Congressional procrastination could lead to chaotic decision-making on the federal budget after the November elections, but many economists believe this procrastination is already harming the economy.
The damage stems from widespread uncertainty over what elected officials will do, if anything, about the “fiscal cliff” – a combination of sharp “automatic” spending cuts and the scheduled expiration of tax cuts at year’s end.
The Wall Street Journal reported today on its survey of 47 economists, noting their widespread concern about the growing economic cost of congressional inaction. This “adds insult to injury to an economy already flirting with a stall rate,” said Diane Swonk of Mesirow Financial. Another analyst, Julia Coronado of BNP Paribas, said: “We are already feeling the effects in hiring and investment.”
The general expectation in Washington is that elected officials will not take action on the fiscal cliff until after the elections, despite encouragement throughout much of this year from The Concord Coalition and many other analysts and groups to work out a bipartisan action plan as soon as possible.
Ideally, this would have been done months ago in the context of comprehensive fiscal reforms to finally put the federal budget on a responsible and sustainable long-term path.
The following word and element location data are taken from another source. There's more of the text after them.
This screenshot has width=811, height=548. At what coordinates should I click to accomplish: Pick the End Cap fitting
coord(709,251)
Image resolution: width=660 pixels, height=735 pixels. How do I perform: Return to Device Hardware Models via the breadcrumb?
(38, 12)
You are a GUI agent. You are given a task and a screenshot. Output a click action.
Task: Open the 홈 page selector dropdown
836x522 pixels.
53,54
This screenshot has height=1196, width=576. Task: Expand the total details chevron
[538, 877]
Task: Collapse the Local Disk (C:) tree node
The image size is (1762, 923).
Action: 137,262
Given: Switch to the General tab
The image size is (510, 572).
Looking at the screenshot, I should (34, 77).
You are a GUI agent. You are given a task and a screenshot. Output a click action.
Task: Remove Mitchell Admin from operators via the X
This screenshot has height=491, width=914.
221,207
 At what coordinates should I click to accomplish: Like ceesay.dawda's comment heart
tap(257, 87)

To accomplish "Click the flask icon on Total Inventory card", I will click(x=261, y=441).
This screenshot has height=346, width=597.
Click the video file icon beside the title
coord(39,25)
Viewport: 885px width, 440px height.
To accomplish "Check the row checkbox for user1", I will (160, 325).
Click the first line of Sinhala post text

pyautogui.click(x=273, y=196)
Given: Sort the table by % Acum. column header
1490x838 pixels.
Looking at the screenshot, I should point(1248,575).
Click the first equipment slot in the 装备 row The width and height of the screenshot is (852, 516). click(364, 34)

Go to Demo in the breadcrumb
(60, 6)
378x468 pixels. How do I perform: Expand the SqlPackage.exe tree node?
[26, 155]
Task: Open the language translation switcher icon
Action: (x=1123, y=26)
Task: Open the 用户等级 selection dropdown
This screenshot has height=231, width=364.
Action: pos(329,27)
Instead, Washington continues to force individuals and businesses to rely on political rumors and guesswork about future tax rates and other aspects of the fiscal cliff. Most of the economists in the Journal’s survey said that until Congress can reach a deal this year, worries about the fiscal cliff and preparations for dealing with it will continue to drag down economic growth.
If there is no deal at all, the economists on average thought it would subtract 2.2 percentage points from the economy’s growth next year. That would be a hammer blow that would knock out most of the 2.4 percent growth they would otherwise expect.
Others, too, have warned Congress that its failure to act on the approaching fiscal cliff is already causing damage. In June, for example, Congressional Budget Office Director Doug Elmendorf said uncertainty about what the government would do was already “weighing on the economy” and probably reducing spending by individuals and businesses.
Elected officials are now out on the campaign trail, fervently assuring the public that their top concern is the weak economy. Unfortunately, that rhetoric is taking priority over concrete action to support the economic recovery.